Other secularized nicknames were applied. Art historian Kyra Belán explains in The Virgin in Art (2018), that for some, Madonna is "The Holy Mother of Pop", and she adds she "still continuously reinventing and revealing herself in many mundane, divine, mysterious and Madonna-ish ways", while Nick Levine, headlined her in a 2019 Vices article, as the "Holy Mother of Modern Pop". Professor Abigail Gardner commenting in 2016, said "she has been referred to as a modern pop goddess". Back in 1998, Ann Powers also said she has been designated as a "secular goddess" by audience and pundits. Indeed, La Vanguardia staffers, in the 2015 article, "Madonna: Our Lady of Pop", named her as the "first global goddess of pop". In 2016, Bellevue University psychology professor, Cleveland Evans, called her the "high priestess of pop", and Julián Ruiz in El Mundo called her "Our Lady".

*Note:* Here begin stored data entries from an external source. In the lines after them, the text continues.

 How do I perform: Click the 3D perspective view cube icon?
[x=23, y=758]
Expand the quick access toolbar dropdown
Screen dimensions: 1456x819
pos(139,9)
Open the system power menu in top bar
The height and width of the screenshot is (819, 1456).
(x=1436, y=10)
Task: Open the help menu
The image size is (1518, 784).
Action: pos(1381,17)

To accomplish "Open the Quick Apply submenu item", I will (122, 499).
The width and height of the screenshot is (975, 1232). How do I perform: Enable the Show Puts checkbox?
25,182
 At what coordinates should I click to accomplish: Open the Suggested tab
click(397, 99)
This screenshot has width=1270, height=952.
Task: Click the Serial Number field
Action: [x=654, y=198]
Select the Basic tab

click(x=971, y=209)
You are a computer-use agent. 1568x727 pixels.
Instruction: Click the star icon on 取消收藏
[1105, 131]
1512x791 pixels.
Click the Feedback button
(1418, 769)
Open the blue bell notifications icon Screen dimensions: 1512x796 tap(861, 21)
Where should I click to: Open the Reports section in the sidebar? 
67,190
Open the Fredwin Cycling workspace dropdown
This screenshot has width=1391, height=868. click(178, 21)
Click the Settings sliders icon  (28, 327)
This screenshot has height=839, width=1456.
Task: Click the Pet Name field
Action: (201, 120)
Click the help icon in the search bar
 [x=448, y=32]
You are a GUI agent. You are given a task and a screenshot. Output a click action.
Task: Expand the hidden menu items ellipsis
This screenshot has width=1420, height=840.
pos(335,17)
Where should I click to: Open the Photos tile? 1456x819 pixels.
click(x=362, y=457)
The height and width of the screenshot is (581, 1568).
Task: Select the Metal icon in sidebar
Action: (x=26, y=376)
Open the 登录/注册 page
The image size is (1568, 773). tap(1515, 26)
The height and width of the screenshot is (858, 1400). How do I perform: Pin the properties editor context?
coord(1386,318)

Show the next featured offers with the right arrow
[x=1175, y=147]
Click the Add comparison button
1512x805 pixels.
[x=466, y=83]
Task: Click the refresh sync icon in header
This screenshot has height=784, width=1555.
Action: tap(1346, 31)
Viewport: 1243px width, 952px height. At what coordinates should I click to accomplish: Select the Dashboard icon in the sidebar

Cultural concerns and discussions 

Due a solid popularity, Madonna's forays with religion imposed cultural concerns over decades among the community. Authors Peter Levenda and Paul Krassner concurred that probably no person of the 1980s and 1990s in the American popular culture represents better the conflicting spiritual forces that Madonna. "Some of the most important and interesting texts in recent U.S. culture which have overlapping concerns with liberations theologies are by Madonna", wrote religious scholar Mark D. Hulsether, in Bruce Forbes's Religion and Popular Culture in America. Academic Akbar Ahmed commented that in the cases of Rushdie and Madonna, "numerous overlapping national, intellectual and cultural boundaries are being crossed".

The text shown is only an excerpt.